Driven: Range Rover in Iceland
Tom Ford takes the new Range Rover to Iceland... and the edge
Posted: 27 Mar 2013
So I've spoiled the ending a bit. But this is the newest, most revolutionary version of a car that - if you look at the past couple of years' rock solid sales figures - wasn't in dire need of transformation. Land Rover has simply decided that the best form of market-leading defence is attack, on all fronts; new Range Rover is supposedly lighter, faster, more efficient, more luxurious, more capable in all conditions. Better in every way.
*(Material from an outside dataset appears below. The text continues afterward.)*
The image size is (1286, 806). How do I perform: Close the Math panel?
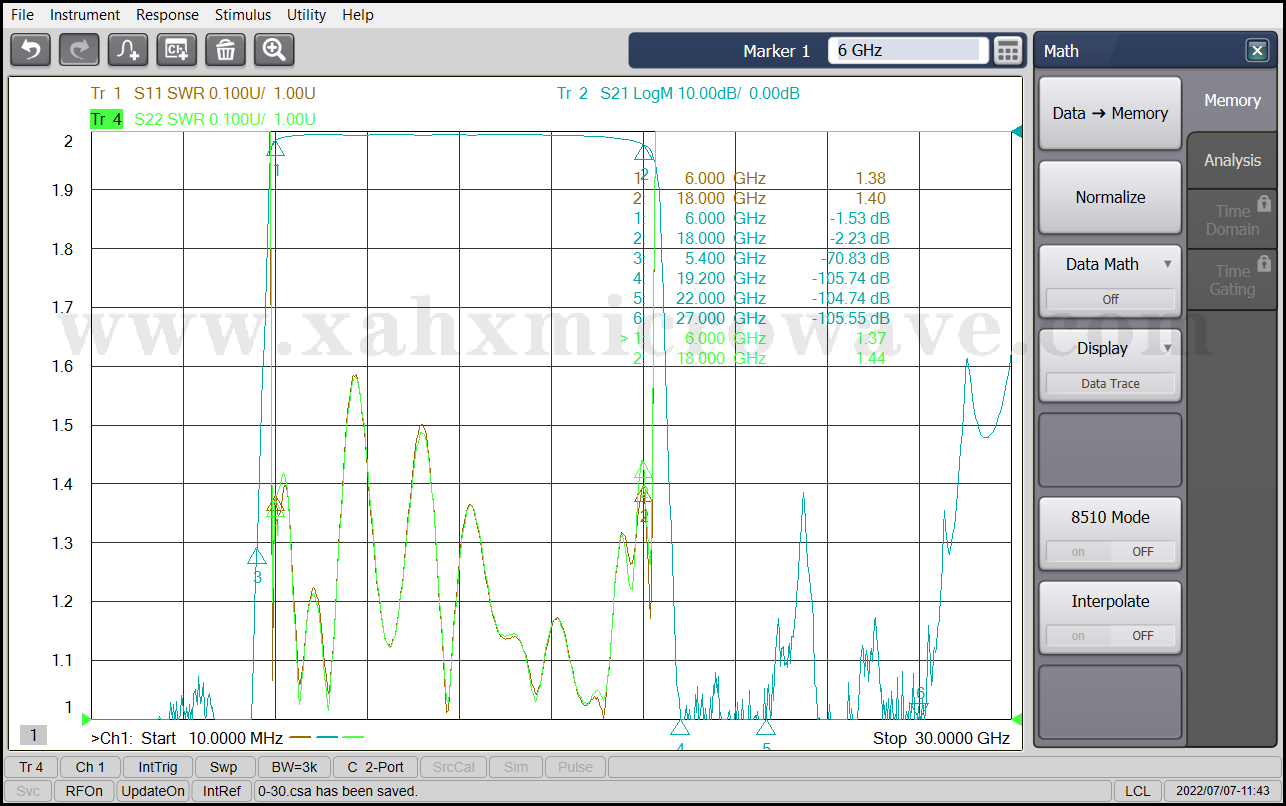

In true TopGear style, we thought we'd like to test the practice, rather than the theory, and headed here, to Iceland. The harshest, most aggressive terrain we could find. To beat the Range Rover's bold claims to death with live volcanoes, black sand and lava rock.
So far, though, the Range Rover has been doughtily impressive. Not being upside down and bleeding in an Icelandic Pit of Doom helps, but on the sweeping, wide roads and past few hours of on-road driving, the new car has been quietly resolute. It looks unmistakably like a Range Rover in its profile and stance - its floating roof and slab sides punctuated by vertical side gills - but all sympathetically modernised. It's Land Rover's Porsche 911 moment, a thorough generational overhaul that still aims to keep the car's visual character firmly in place. Yes, there are zeitgeisty LEDs and daytime running lights, head- and tail-lights cut back into the bodywork and a myriad of contrast colour options in the brochure (you can have the roof and side gills in unmatching shades these days), but given a silhouette or a glimpse, you'll still not mistake it for anything else. Good.